Barrister needs to be done for contempt.
Attacking defence lawyers for doing their best for their clients within the law is a dodgy road to go down. Often, they're all that protect us from the state.

And this criticism is expecially poor given he didn't say what's claimed. He pointed out that:

"The majority of cases where whole life sentences have been imposed have been multiple killings or there have been a second conviction, child killings or politically motivated."

And added:

“Nothing I say today is intended to minimise the horror of what the defendant did that night.

"He makes no excuses for his actions. He knows he deserves a severe punishment.

"No person hearing statements from the Everard family yesterday can make any excuse for what he did.

"He is filled with self-loathing and shame. And he should be.”
 
Attacking defence lawyers for doing their best for their clients within the law is a dodgy road to go down. Often, they're all that protect us from the state.

And this criticism is expecially poor given he didn't say what's claimed. He pointed out that:

"The majority of cases where whole life sentences have been imposed have been multiple killings or there have been a second conviction, child killings or politically motivated."

And added:

“Nothing I say today is intended to minimise the horror of what the defendant did that night.

"He makes no excuses for his actions. He knows he deserves a severe punishment.

"No person hearing statements from the Everard family yesterday can make any excuse for what he did.

"He is filled with self-loathing and shame. And he should be.”
It's a tricky tightrope. Barristers are supposed to represent the best interests of their clients, while at the same time obeying the rules of the court (I know you know this, Athos :)). Nobody's going to like the idea of standing up for someone as loathsome as Sarah's murderer, but I agree with you that, for justice to be served and seen to be served, someone has to be there to speak for him. Which has duly been done, and I note that the judge was careful to acknowledge the defence's role in the running of the trial. And now, at least, the convicted party does not have the figleaf of being able to claim he was badly represented, or that justice was somehow not done in court.
==============================
### Exercises to complete
1) In the text on the barrister's defence, what was the judge careful to acknowledge?
2) Shorten the paragraph of the text on the barrister's defence that begins "It's a tricky tightrope," keeping its main points.
3) Retype the part of the text on the barrister's defence starting with "It's a tricky" and going on through "done in court.".

### Recorded data
==============================
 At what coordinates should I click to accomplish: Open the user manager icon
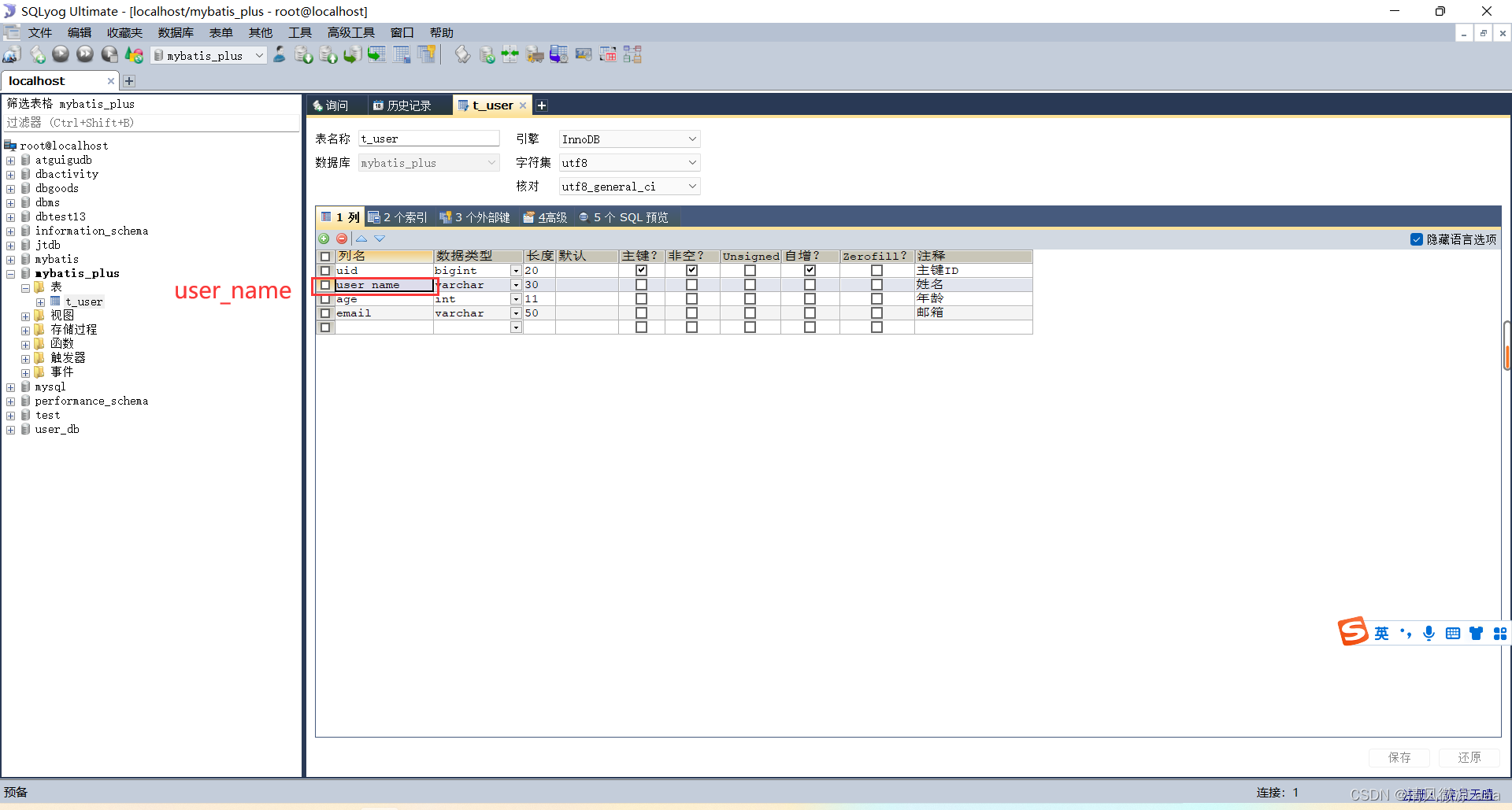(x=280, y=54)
==============================
### Task responses
1) The judge acknowledged the defence's role in the running of the trial.

2) Barristers must serve their clients' best interests while obeying the rules of the court. Nobody likes defending someone as loathsome as Sarah's murderer, but for justice to be served and seen to be served, someone has to speak for him. That has been done, and the judge acknowledged the defence's role in the trial. The convicted man can no longer claim he was badly represented or that justice was not done in court.

3)
It's a tricky tightrope. Barristers are supposed to represent the best interests of their clients, while at the same time obeying the rules of the court (I know you know this, Athos :)). Nobody's going to like the idea of standing up for someone as loathsome as Sarah's murderer, but I agree with you that, for justice to be served and seen to be served, someone has to be there to speak for him. Which has duly been done, and I note that the judge was careful to acknowledge the defence's role in the running of the trial. And now, at least, the convicted party does not have the figleaf of being able to claim he was badly represented, or that justice was somehow not done in court.